▸ **ISTRUZIONI**:
1. Rispondi a queste domande sul brano relativo alla siccità:
(a) Secondo il dato ufficiale di Arpa Piemonte, fino a quale valore arriva l'anomalia delle piogge in Piemonte?
(b) Quanti interventi sono già stati avviati per sopperire alla carenza d'acqua delle sorgenti sull'arco alpino?
(c) Quale percentuale della produzione idroelettrica nazionale dipende dal Grande Fiume?
2. Estrai dal brano sulla siccità il passo che va da "Desolante quindi la" a "criticità da fronteggiare?".
3. Elenca tutte le province del Piemonte nominate nel brano sulla siccità.

▸ **BRANO SCELTO**:
◇ ◇ ◇ ◇

I dati, d’altronde, non stupiscono, visto il basso livello di precipitazioni. Il caso del Piemonte è quello più emblematico: il dato ufficiale di Arpa Piemonte conferma un’anomalia delle piogge fino a -85% esclusa l’area del Cuneese, dove qualche nevicata ha ristorato leggermente il comprensorio sotteso.

Desolante quindi la fotografia dello stato attuale: le scarse piogge autunno-invernali e le altrettante deficitarie nevicate sull’arco alpino non hanno permesso di recuperare il deficit di pioggia accumulato nel ’22 e molto probabilmente nemmeno la finestra di pioggia primaverile potrà influire significativamente sulle riserve attualmente stoccate nei bacini. Quali quindi le criticità da fronteggiare?

Necessariamente una carenza di acqua comporterà una ripartizione differente in base alle priorità che governo e regioni vorranno attribuire agli utilizzi. Questo comporterà sovraccosti economici ed ambientali. Un esempio, come comunicato da Utilitalia (la Federazione delle imprese idriche, ambientali ed energetiche) è il riempimento dei serbatoi potabili con autobotti o altri interventi provvisori di somma urgenza.  Ad oggi sono già 19 gli interventi per sopperire alla carenza d’acqua di sorgenti in sofferenza sull’arco alpino, concentrati in Piemonte nelle provincie di Novara, Verbano Cusio Ossola e Cuneo, il che si traduce in costi maggiori per le multiutility che forniscono il servizio oltre che in un maggior traffico sulle strade e maggiori emissioni di CO2.

In prospettiva, la mancanza d’acqua avrà gravi ripercussioni anche per il comparto agricolo, per un danno economico potenziale che, in assenza di politiche mirate, rischia di essere ben più grave dei 6 miliardi di euro indicati lo scorso anno da Coldiretti. E il perché risulta anche chiaro: l’acqua del Po direttamente o indirettamente contribuisce al 40% del PIL nazionale, al 35% dell’industria agricola nazionale e al 55% della zootecnia italiana, oltre ad essere fondamentale per l’energia: il 55% della produzione idroelettrica nazionale dipende dal Grande Fiume.

◇ ◇ ◇ ◇

▸ **DATI FORNITI**:

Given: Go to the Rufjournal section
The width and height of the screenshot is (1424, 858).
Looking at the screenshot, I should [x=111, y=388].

◇ ◇ ◇ ◇

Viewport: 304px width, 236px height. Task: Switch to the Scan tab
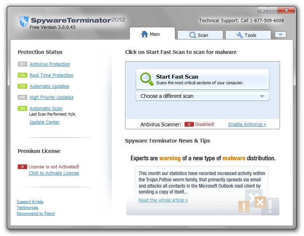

◇ ◇ ◇ ◇

▸ **SOLUZIONI**:
1.
(a) Fino a -85%, esclusa l'area del Cuneese.
(b) Sono già 19 gli interventi.
(c) Il 55%.

2.
Desolante quindi la fotografia dello stato attuale: le scarse piogge autunno-invernali e le altrettante deficitarie nevicate sull’arco alpino non hanno permesso di recuperare il deficit di pioggia accumulato nel ’22 e molto probabilmente nemmeno la finestra di pioggia primaverile potrà influire significativamente sulle riserve attualmente stoccate nei bacini. Quali quindi le criticità da fronteggiare?

3. Novara, Verbano Cusio Ossola, Cuneo